2. Define a gene set of interest: these are the genes in the “receiver/target” cell population that are potentially affected by ligands expressed by interacting cells (e.g. genes differentially expressed upon cell-cell interaction)

Here, the gene set of interest are the genes differentially expressed in CD8 T cells after LCMV infection. The condition of interest is thus 'LCMV', whereas the reference/steady-state condition is 'SS'. The notion of conditions can be extracted from the metadata column 'aggregate'. The method to calculate the differential expression is here the standard Seurat Wilcoxon test, but this can be changed if necessary.

seurat_obj_receiver= subset(seuratObj, idents = receiver)
seurat_obj_receiver = SetIdent(seurat_obj_receiver, value = seurat_obj_receiver[["aggregate", drop=TRUE]])

condition_oi = "LCMV"
condition_reference = "SS" 

DE_table_receiver = FindMarkers(object = seurat_obj_receiver, ident.1 = condition_oi, ident.2 = condition_reference, min.pct = 0.10) %>% rownames_to_column("gene")

geneset_oi = DE_table_receiver %>% filter(p_val_adj <= 0.05 & abs(avg_log2FC) >= 0.25) %>% pull(gene)
geneset_oi = geneset_oi %>% .[. %in% rownames(ligand_target_matrix)]

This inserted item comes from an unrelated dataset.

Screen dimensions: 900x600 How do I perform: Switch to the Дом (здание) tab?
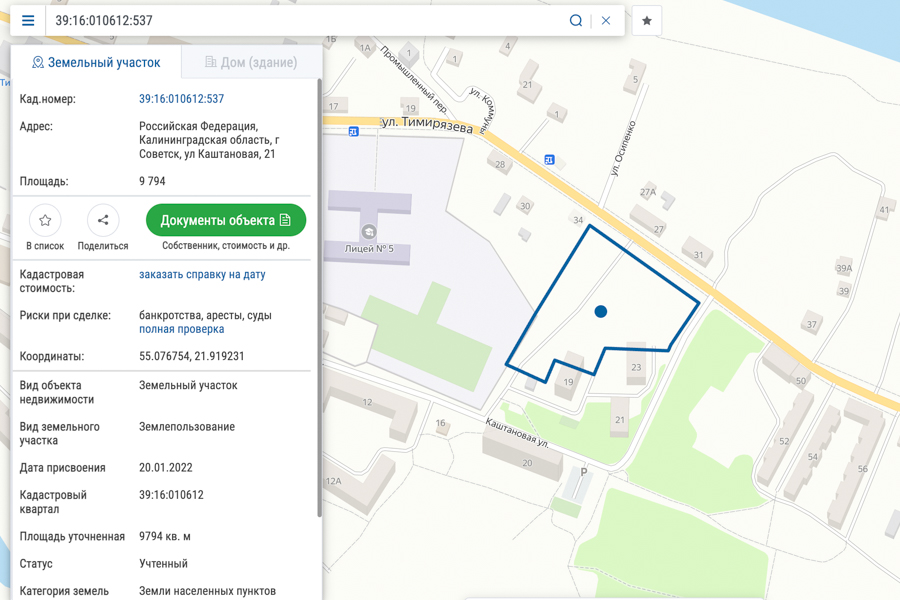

3. Define a set of potential ligands: these are ligands that are expressed by the “sender/niche” cell population and bind a (putative) receptor expressed by the “receiver/target” population

Because we combined the expressed genes of each sender cell type, in this example, we will perform one NicheNet analysis by pooling all ligands from all cell types together. Later on during the interpretation of the output, we will check which sender cell type expresses which ligand.

ligands = lr_network %>% pull(from) %>% unique()
receptors = lr_network %>% pull(to) %>% unique()

expressed_ligands = intersect(ligands,expressed_genes_sender)
expressed_receptors = intersect(receptors,expressed_genes_receiver)

potential_ligands = lr_network %>% filter(from %in% expressed_ligands & to %in% expressed_receptors) %>% pull(from) %>% unique()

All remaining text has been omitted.